On the contrary, one of the main reasons I prefer to prepare food at home rather than getting takeaways is that I know that proper food handling is practiced in my own kitchen.


that sort of proves my point , if a health inspector went into your Kitchen at home and followed the regulations to the same standard as a takeaway restaurant, your kitchen would probably  be closed and yet you would have no problem eating food made in your kitchen.


I don't see your point. I too prefer to prepare in my kitchen, because I know that proper food prepartion has been carried out, and you know what the ingredients are and you can buy the good quality ingredients. eg hands washed, clean surfaces and utensiles washed in dishwasher, no cross contamination etc. Never had any food poisoning from my own cooked food. This is unlike eating from takeaways or restaurants, when I have had food poisoning twice. (I know it was cause by the food outlet because I wasn't the only one affected)
A home kitchen wouldn't meet council requirements anyway, as a commerical kitchen has all sorts of requirements, but that doesn't mean a home kitchen is less safe to cook in.
For one, the lights must be enclosed so there is no risk of glass bulbs breaking onto food. Windows must have vents to prevent flies, floor covering must extend up the sides of walls etc.

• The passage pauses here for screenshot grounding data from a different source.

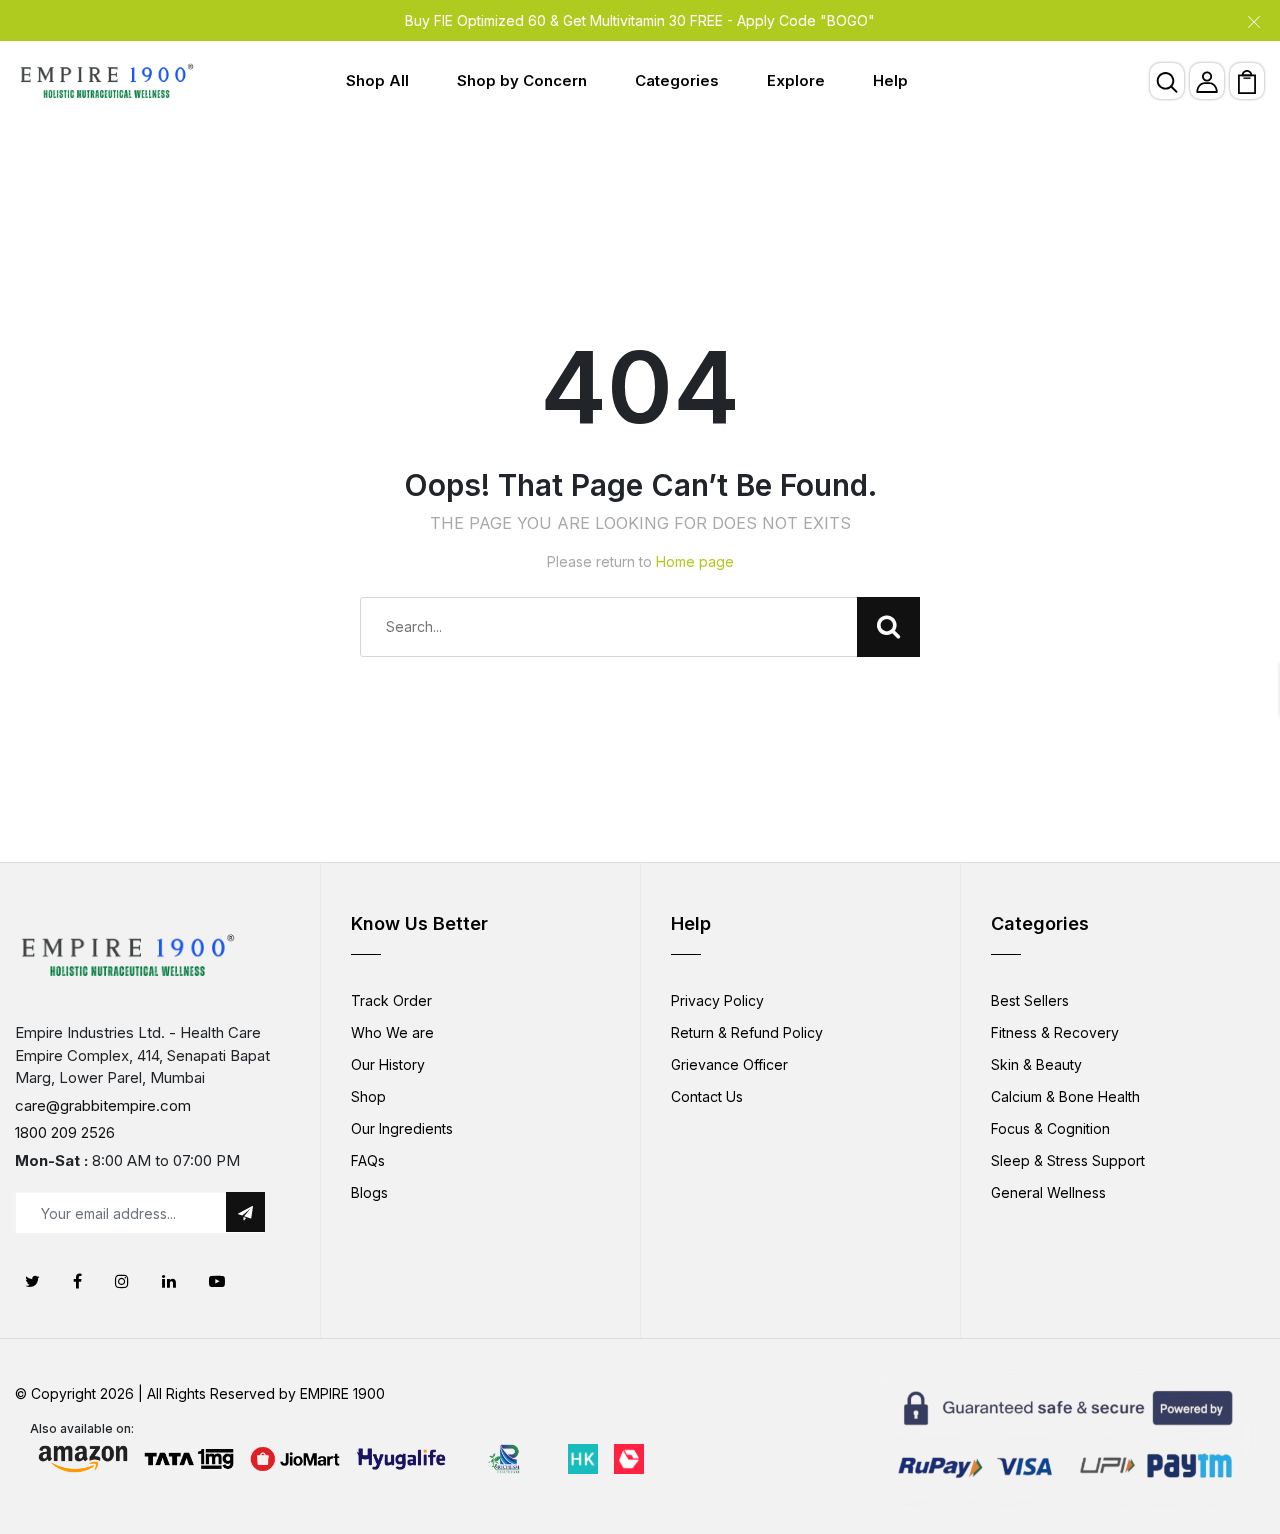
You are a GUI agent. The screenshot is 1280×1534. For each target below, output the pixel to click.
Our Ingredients (402, 1128)
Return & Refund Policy (747, 1032)
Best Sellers (1030, 1000)
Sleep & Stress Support (1068, 1160)
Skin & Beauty (1036, 1064)
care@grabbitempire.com (103, 1105)
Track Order (391, 1000)
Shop (368, 1096)
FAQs (368, 1160)
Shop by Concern (522, 80)
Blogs (369, 1192)
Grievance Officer (729, 1064)
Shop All (377, 80)
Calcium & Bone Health (1065, 1096)
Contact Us (707, 1096)
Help (890, 80)
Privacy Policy (717, 1000)
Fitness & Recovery (1055, 1032)
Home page (695, 561)
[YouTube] (217, 1281)
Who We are (392, 1032)
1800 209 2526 (65, 1132)
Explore (796, 80)
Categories (677, 80)
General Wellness (1048, 1192)
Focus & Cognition (1050, 1128)
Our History (388, 1064)
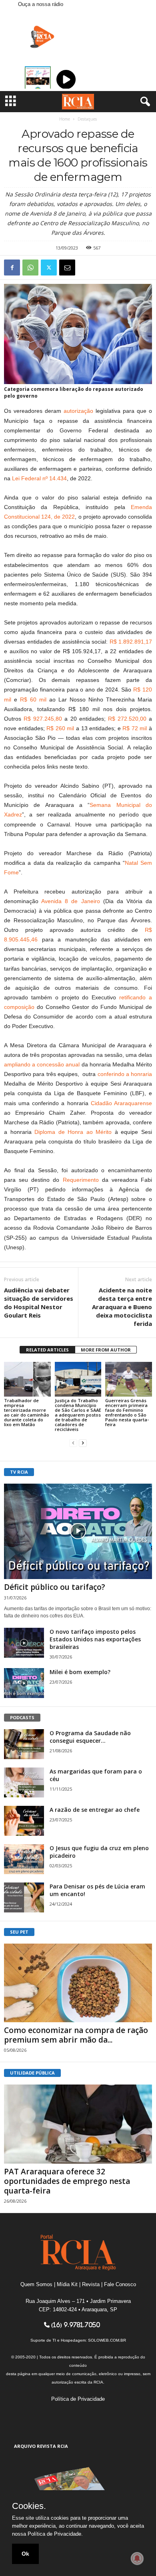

I thought that alasta's point is based on what you "know" about how a specific meal is prepared rather than on a historic rating which only indicates the likely safety of a specific meal at a restaurant.

Anyway, as you say, the comparison of safety gradings for a commercial food outlet is very different to safe food preparation in a domestic kitchen. The grading checklist, what affects food safety gradings in Auckland, is pretty extensive and almost all of us who practice high levels of kitchen hygiene would not get an A grade because there are a range of practices that don't directly affect the food but are 'protective' in the longer term: records, induction and ongoing training, equipment servicing, fittings, etc.